Anyway, I got home and dh left 2 days later for a business trip so I was left to recover with 7 kids and that was hard! I am not a person that whines about leaving left home with my kids and no hubby, because they are MY kids! LOL, but this was definitely a challenge! Mostly because the pain pills made me sleep a lot-but I had 2 of the big kids home to help me out so we made it through!
So that is what I have been doing-growing stones the size that could house all of WHO-ville. Who would have thought? LOL
Thursday, January 21, 2010
After a lot of consideration of what I "want to be when I grow up" I am thinking of changing to pre-law
This is for a variety of reasons:
1) The one job I want most (FBI)is really just not open to me
2) I want a career that deals with criminal apprehension, but I am not police officer material *wink*
3) dh says I can out argue anyone I know...*snort*
So, I am considering it. There are many more reasons, both for and against-but as of this moment, I am thinking about it and I have time to make my decision.
and now-I have a sweet little boy snuggled up to my arm..asleep and snoring-and I can no longer type so I will be back for more updates.
Thursday, January 14, 2010
raisin bran muffins
bean dip with tortilla chips
homemade baked mac and cheese (cheese on hand already)
vegetable fried rice
kids choose-ramen *blech*
no hurry vegetable curry
split pea and barley soup with rolls
black bean soup with cuban bread
baked ziti, salad and bread
leftovers (if any) or honey baked lentils
peanut butter bread
number of times meat this week: 0
total cost groceries: $60 for 9 people.
Tuesday, January 05, 2010
Last night was the BSU/TCU Fiesta Bowl game. Since Kaitlyn is not into football (good girl!!) she made dinner.
We had the curried potatoes/peas/cashews/raisins over basmatti rice. In one word...FLAVOR!

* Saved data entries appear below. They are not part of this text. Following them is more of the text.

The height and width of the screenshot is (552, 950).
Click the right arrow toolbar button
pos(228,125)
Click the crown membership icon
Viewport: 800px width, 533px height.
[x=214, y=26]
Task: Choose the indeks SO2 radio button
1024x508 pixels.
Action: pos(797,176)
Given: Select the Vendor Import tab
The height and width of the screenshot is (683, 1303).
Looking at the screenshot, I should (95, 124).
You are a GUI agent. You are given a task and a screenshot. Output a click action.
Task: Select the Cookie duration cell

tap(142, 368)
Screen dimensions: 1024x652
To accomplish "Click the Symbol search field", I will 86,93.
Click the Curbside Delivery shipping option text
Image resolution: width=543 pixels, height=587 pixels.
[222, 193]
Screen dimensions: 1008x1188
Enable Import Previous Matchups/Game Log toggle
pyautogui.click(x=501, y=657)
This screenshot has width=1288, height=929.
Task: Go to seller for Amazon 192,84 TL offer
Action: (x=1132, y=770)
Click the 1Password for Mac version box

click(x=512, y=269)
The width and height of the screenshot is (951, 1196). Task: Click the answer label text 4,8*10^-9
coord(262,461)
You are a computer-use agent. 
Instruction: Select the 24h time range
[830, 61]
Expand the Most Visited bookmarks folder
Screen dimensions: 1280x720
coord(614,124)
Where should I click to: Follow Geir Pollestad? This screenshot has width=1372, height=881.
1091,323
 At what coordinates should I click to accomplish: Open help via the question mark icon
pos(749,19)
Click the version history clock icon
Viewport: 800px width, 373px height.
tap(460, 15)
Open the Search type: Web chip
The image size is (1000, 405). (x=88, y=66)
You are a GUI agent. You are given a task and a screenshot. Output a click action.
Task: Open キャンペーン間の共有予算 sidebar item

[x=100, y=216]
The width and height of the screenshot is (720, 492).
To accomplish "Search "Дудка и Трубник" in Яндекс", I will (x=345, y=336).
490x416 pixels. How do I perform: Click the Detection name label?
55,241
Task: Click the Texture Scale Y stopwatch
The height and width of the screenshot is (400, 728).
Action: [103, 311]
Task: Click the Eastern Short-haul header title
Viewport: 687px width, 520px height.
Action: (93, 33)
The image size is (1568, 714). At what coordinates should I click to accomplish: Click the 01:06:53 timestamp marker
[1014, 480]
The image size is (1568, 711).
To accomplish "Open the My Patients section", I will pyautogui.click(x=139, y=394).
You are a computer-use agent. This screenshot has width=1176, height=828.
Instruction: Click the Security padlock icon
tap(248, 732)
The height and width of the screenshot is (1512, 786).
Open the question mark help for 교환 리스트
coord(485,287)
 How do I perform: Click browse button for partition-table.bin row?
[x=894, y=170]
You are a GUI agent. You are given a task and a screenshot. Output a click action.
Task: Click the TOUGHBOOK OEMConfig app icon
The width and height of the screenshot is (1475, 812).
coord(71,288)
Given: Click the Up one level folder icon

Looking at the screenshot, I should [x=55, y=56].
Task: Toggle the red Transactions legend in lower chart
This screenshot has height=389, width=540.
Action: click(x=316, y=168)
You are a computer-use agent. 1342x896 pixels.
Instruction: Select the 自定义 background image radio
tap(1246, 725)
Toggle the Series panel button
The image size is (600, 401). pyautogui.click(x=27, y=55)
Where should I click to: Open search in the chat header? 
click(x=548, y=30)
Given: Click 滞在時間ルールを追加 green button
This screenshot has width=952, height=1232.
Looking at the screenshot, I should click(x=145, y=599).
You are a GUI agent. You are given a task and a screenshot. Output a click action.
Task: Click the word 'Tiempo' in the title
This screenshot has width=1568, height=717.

I love the combination of curry and potatoes. It is just so good. She did an excellent job and there was NONE left when we were done eating.
BSU won the game 17-10 and went with a 14-0 season! GO BSU! Here is Noah's favorite shirt that he of course was wearing for the game!
Friday, January 01, 2010
thus, here is the plan for the week. Some of this was more heavily influenced by Shawn as he choose most of the dinners.
raisin bran muffins
scrambled eggs and toast
Black Bean tamales w/wheat free apple crisp
corn chowder and homemade bread
veggie fried rice
Vegetable upside down casserole
Curried Potatoes (with peas, raisins and cashews)
corn bread topped south western pot pie
No Hurry Vegetable Curry
Arroz NON pollo
sounds good, yes?
Isabella starts her new school on Monday. She is very excited to go everyday instead of just 2 days a week. Noah will also start his homeschooling this next week-and he is just as excited to be home!
I am just busy dyeing yarn for the store and knitting gifts for friends! I hope to knit my sweater really soon.